Republican fundraisers and strategists alarmed at the course of the 2012 presidential campaign are increasingly focusing their attention on congressional races, as the party’s chances of unseating President Barack Obama appear to grow more remote.
Thanks to a long, damaging nomination fight and shifts in the Senate landscape, top Republican donors are becoming more concerned about their ability to hold seats in the House and recapture the majority in the upper chamber.
Gone is the triumphalist thinking of a year ago, which imagined the GOP extending its 2010 wave and easily installing a Republican president. Even among Republicans who believe that remains possible, few think it is likely — or easy to achieve. Conservative commentator George Will gave voice to these concerns in his Sunday column when he urged his party to retrench and shore up congressional candidates.

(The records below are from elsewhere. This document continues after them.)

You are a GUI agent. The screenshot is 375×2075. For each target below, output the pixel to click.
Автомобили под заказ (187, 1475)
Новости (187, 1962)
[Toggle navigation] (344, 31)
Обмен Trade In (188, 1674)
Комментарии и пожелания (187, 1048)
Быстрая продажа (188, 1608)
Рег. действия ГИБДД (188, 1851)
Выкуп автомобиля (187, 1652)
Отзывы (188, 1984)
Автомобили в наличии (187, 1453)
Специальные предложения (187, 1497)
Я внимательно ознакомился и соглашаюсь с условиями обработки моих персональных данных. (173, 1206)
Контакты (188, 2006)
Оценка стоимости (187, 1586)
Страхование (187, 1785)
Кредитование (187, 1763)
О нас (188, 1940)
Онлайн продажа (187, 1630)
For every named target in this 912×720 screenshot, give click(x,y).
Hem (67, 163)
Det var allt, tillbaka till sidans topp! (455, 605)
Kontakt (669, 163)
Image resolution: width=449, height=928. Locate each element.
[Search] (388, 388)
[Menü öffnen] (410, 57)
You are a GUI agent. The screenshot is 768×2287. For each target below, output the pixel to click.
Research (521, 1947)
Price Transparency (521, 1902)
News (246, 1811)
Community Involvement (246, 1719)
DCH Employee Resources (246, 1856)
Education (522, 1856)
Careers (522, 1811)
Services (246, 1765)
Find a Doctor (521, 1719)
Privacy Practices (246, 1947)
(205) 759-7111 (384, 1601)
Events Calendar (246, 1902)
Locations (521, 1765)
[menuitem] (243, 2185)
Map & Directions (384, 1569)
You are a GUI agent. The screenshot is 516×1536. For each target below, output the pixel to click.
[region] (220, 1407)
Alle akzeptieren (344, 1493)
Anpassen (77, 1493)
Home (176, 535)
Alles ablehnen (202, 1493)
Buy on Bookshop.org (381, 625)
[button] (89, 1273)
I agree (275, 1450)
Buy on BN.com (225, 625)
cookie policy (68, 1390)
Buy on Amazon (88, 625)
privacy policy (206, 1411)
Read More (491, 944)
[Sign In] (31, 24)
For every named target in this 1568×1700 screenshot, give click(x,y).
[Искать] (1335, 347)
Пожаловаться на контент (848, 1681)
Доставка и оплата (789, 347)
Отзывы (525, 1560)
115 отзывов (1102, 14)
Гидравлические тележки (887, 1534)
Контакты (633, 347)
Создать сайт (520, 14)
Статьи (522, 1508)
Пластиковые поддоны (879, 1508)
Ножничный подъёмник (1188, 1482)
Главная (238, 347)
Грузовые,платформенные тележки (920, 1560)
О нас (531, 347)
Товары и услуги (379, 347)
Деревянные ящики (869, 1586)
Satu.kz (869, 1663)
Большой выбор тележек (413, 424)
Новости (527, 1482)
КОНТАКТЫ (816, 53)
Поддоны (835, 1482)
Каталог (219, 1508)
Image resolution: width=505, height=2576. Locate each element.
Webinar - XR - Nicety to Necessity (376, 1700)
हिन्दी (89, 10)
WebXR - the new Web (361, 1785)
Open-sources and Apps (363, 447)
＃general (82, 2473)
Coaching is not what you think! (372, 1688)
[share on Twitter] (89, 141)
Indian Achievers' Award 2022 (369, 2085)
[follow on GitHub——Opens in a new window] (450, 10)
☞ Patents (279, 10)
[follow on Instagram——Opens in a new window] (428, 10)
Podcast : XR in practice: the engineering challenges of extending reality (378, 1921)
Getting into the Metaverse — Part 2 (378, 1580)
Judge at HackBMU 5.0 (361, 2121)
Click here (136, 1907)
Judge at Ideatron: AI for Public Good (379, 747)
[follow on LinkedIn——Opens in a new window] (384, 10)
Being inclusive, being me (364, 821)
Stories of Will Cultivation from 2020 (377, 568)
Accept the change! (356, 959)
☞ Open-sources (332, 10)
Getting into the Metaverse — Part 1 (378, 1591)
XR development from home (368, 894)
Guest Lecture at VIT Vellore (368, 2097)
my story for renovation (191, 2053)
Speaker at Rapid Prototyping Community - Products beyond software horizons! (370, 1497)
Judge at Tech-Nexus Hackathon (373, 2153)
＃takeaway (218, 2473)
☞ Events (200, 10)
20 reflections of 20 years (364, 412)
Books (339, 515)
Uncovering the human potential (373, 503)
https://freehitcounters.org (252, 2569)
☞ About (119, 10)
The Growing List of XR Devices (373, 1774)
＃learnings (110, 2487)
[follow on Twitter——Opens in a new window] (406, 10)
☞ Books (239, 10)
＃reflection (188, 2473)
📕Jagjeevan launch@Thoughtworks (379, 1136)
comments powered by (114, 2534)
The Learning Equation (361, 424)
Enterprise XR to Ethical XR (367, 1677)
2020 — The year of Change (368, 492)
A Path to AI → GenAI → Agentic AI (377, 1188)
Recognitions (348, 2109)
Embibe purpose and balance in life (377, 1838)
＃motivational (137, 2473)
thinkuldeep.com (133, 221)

Leading Republicans are now pondering how best to head off a successful Obama reelection campaign that keeps the Senate in Democratic hands and allows the president’s party to gain ground in the House.
“There’s little doubt that there is increasing focus on the House and Senate, given the fact that if you look back a year ago, I think most Republicans and most business people said, ‘We’re going to beat Obama because he’s going to beat himself and we just need a decent candidate,’” said Tom Bell, a top Republican donor and former Chamber of Commerce chairman.